A Empresa Delta está em tratativas para a venda de mercadorias para a Escola Mil Pontinhos. Por divergência entre as partes, a compra e venda não se concretiza. Ainda assim, a Empresa Delta emite duplicata como se o contrato de compra e venda tivesse sido realizado e transfere o título por endosso próprio à Empresa Alfa. A Escola Mil Pontinhos, ao ser procurada pela Empresa Alfa para aceitar a duplicata, recusa-se a fazê-lo. Diante disso, a Empresa Alfa protesta o título causando danos à Escola Mil Pontinhos. Diante do exposto, é correto afirmar que a Empresa Alfa
- A)responde pelos danos causados à Escola Mil Pontinhos, ficando ressalvado seu direito de regresso contra a Empresa Delta.
Correta, porque a Empresa Alfa responde pelos danos causados ao protestar título sem causa, sem prejuízo de regresso contra quem emitiu a duplicata indevida.
- B)não responde pelos danos causados à Escola Mil Pontinhos, pois somente tomou conhecimento da falta de lastro posteriormente ao endosso.
Errada, porque a falta de conhecimento posterior ao endosso não afasta a responsabilidade de quem protesta e dá continuidade ao dano.
- C)responde subsidiariamente pelos danos causados à Escola Mil Pontinhos.
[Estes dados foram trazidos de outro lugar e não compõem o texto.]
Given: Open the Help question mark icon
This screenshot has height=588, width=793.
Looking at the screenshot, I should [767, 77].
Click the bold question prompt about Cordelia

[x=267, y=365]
Errada, porque a responsabilidade aqui não é tratada como subsidiária; a Empresa Alfa responde diretamente perante a vítima.
- D)não responde pelos danos causados à Escola Mil Pontinhos, pois não é credor original do título.
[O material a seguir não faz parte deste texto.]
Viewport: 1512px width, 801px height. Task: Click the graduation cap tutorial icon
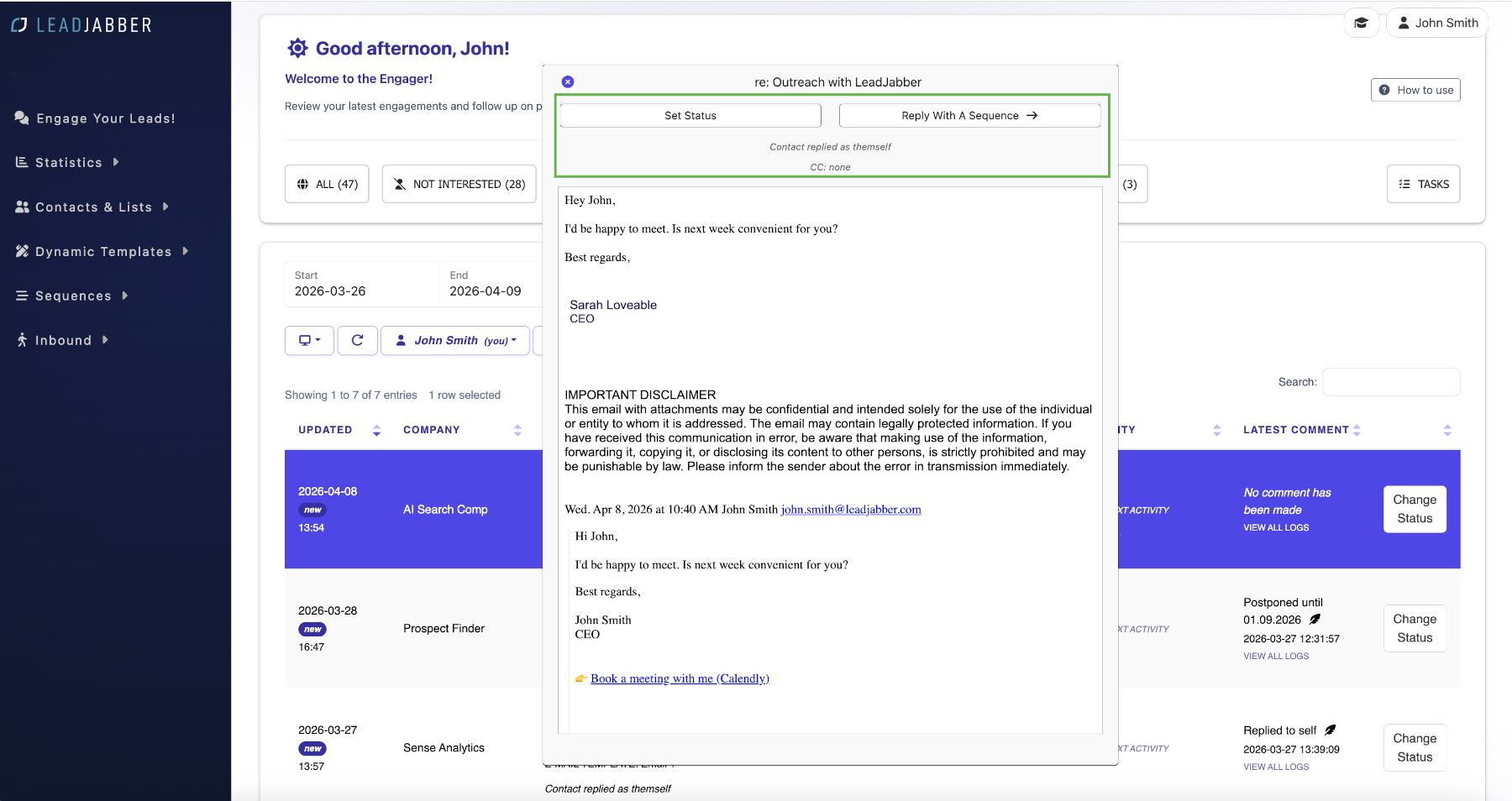pyautogui.click(x=1361, y=23)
Errada, porque ser credor original não é requisito para responder pelos danos decorrentes da circulação e protesto indevido do título.
Gabarito: A
Aqui o ponto central é bem clássico: quem coloca um título em circulação sem lastro assume o risco de responder pelos estragos que isso causar. A Empresa Delta emitiu duplicata como se houvesse compra e venda, mas o contrato nem chegou a existir. Isso já é um problema sério, porque a duplicata é título causal: ela depende de uma operação mercantil real para nascer validamente. Quando a Empresa Alfa recebe esse título por endosso e depois o protesta, ela passa a responder pelos danos gerados ao terceiro indevidamente cobrado, porque participou da circulação do título e deu continuidade ao ato lesivo. Em outras palavras, não basta dizer "eu não sabia antes"; ao protestar e manter o título em movimento, ela pratica conduta que produz o dano. Por isso, o gabarito é a letra A: a Empresa Alfa responde pelos danos causados à Escola Mil Pontinhos, mas preserva-se seu direito de regresso contra a Empresa Delta, que foi quem criou o título sem causa. Isso conversa com a lógica da responsabilidade civil dos arts. 186 e 927 do Código Civil e com o entendimento de que o endossatário, em regra, pode responder perante o prejudicado, sem prejuízo de cobrar depois de quem deu origem à irregularidade. Em linguagem de prova: se o título nasceu torto, quem o faz circular e protesta pode acabar pagando a conta. Depois, se quiser, que corra atrás de quem começou a confusão.